Nula contratação em período pré-eleitoral

Julgados - Direito do Trabalho - Sexta-feira, 9 de setembro de 2005

A contratação de empregados por empresas públicas em período pré-eleitoral é proibida por lei, gerando direito apenas ao pagamento dos dias trabalhados, sem os demais reflexos. Com base no art. 29 da Lei nº 8.214/1991, a Primeira Turma do Tribunal Superior do Trabalho acolheu recurso de revista do Ministério Público do Trabalho de São Paulo e manteve a decisão do Tribunal Regional do Estado que considerou nula a contratação de uma empregada pela SPTrans – São Paulo Transportes S. A.

A empregada foi contratada em 9 de setembro de 1992 – ano em que ocorreram eleições municipais no dia 3 de outubro. A Lei nº 8.214/1991, que estabeleceu as normas para as eleições, previa que seriam “considerados nulos de pleno direito, não gerando obrigação de espécie alguma para a pessoa jurídica interessada e nenhum direito para o beneficiário, os atos que, no período compreendido entre o primeiro dia do quarto mês anterior às eleições importarem em (...) nomear, admitir, contratar (...) servidor público, estatutário ou não, da administração pública centralizada ou descentralizada de âmbito estadual ou municipal”.

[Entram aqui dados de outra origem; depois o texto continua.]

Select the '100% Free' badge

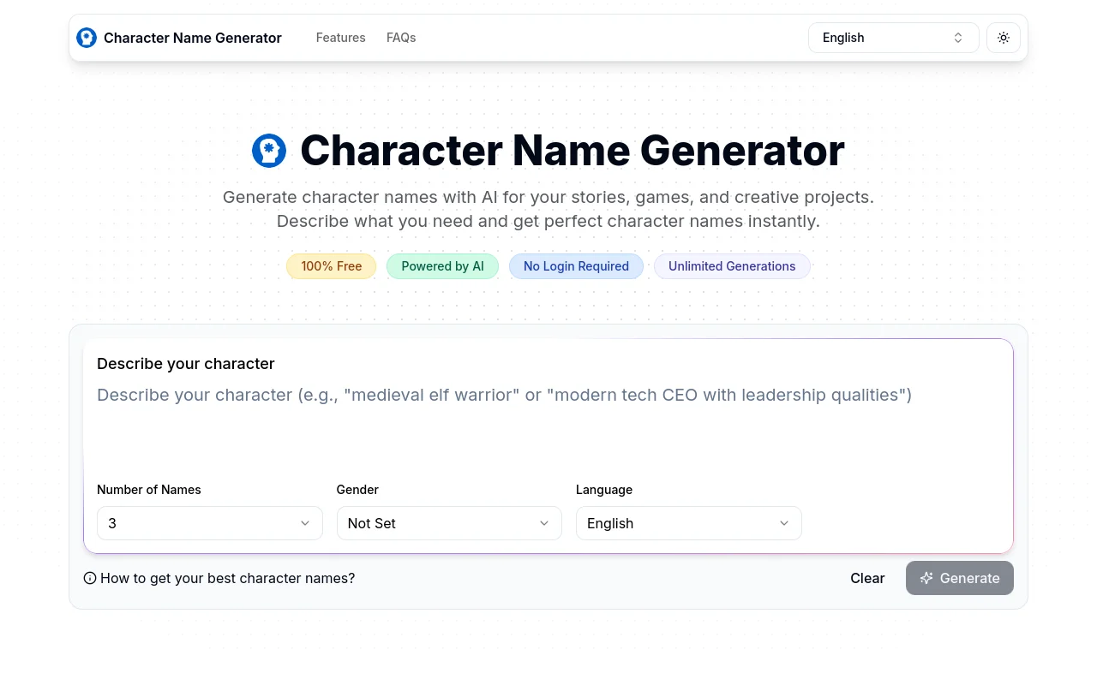coord(331,266)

A empregada havia obtido na Vara do Trabalho o direito ao pagamento de verbas rescisórias. O TRT, embora entendesse pela nulidade do contrato, manteve a condenação porém a título de indenização, levando o Ministério Público do Trabalho a recorrer ao TST. Em suas alegações, o Ministério Público defendeu que a nulidade do contrato realizado com a Administração Pública nessas condições “implica a restrição quanto aos seus efeitos”, devendo a SPTrans ser absolvida da condenação quanto à anotação da carteira de trabalho e da responsabilidade pelo pagamento da indenização.

O relator do recurso de revista, juiz convocado Altino Pedrozo dos Santos, observou que, no caso, “não paira dúvida sobre ter a contratação ocorrido em desacordo com a proibição contida no mencionado preceito legal, o que gera a nulidade do contrato de trabalho, sendo devido apenas o salário dos dias trabalhados e não pagos e o recolhimento das contribuições para o FGTS, sem a incidência, contudo, da indenização compensatória dos 40%.” A contratação irregular de servidores públicos é o tema da Súmula nº 36 do TST.

Seguindo este entendimento, a Turma, por unanimidade, declarou a nulidade do contrato e limitou a condenação ao pagamento de 11 dias de saldo salarial.